List each line of the entries below that contains the word "blue".

=== Interface element records ===
<<<<

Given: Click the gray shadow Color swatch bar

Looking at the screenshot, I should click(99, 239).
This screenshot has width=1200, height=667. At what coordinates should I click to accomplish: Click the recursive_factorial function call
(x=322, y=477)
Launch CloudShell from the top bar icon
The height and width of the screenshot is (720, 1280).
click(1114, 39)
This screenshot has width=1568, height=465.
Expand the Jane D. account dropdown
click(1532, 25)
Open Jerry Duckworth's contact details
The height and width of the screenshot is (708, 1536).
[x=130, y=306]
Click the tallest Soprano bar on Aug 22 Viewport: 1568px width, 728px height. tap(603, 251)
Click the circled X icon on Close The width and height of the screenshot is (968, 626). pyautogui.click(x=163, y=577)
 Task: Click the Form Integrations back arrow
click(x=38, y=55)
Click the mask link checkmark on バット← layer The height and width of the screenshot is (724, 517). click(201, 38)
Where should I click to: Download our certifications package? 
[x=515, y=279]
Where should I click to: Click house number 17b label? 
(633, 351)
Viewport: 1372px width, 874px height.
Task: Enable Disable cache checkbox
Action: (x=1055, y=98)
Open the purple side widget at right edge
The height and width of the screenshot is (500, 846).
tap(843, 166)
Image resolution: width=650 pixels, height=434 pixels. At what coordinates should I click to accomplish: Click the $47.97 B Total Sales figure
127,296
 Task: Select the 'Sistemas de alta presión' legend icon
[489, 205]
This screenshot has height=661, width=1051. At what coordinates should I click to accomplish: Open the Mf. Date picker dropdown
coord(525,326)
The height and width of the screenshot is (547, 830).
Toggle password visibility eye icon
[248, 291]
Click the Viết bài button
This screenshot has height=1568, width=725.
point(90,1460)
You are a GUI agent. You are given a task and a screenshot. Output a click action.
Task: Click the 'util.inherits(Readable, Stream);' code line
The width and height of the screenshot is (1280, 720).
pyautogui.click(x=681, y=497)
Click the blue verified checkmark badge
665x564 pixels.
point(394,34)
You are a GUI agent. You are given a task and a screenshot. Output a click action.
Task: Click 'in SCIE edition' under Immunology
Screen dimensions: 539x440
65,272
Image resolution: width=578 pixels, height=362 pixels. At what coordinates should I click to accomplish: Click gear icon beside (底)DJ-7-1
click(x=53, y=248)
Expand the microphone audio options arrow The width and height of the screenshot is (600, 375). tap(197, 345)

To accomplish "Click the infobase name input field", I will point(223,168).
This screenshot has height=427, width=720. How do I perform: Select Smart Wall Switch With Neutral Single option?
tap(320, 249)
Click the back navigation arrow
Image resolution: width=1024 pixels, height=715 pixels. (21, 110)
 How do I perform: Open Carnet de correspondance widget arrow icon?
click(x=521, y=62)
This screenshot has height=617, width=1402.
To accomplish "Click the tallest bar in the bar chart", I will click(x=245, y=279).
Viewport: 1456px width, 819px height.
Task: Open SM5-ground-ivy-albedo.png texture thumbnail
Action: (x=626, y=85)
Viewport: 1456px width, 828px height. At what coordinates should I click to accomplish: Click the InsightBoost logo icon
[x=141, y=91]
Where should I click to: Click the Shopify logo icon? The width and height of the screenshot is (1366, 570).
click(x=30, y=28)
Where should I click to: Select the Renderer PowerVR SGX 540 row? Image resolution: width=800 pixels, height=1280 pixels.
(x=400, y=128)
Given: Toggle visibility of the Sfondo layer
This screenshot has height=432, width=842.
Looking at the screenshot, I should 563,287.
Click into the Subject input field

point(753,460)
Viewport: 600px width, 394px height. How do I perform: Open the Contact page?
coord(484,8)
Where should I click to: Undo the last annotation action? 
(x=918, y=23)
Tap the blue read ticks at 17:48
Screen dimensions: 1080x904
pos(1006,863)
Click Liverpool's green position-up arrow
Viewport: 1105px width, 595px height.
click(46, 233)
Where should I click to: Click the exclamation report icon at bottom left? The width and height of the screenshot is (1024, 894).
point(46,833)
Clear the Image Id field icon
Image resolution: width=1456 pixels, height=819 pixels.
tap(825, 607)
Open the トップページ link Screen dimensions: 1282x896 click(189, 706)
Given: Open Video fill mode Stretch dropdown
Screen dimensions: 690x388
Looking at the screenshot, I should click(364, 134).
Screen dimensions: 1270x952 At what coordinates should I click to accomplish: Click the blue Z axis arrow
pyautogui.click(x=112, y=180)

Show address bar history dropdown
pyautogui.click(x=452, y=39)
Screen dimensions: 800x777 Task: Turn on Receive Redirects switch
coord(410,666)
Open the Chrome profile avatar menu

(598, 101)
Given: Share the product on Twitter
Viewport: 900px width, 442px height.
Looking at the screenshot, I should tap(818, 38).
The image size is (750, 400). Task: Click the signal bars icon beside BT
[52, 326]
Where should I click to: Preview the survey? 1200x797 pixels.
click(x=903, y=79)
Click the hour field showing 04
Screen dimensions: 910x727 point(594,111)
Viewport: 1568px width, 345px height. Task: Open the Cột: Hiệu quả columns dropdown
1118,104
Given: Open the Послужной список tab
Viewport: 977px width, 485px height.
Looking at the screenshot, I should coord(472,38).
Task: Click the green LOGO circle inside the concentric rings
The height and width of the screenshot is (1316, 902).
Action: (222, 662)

>>>>

=== PROBLEM SOLUTION ===
Click the blue verified checkmark badge
Tap the blue read ticks at 17:48
Screen dimensions: 1270x952 At what coordinates should I click to accomplish: Click the blue Z axis arrow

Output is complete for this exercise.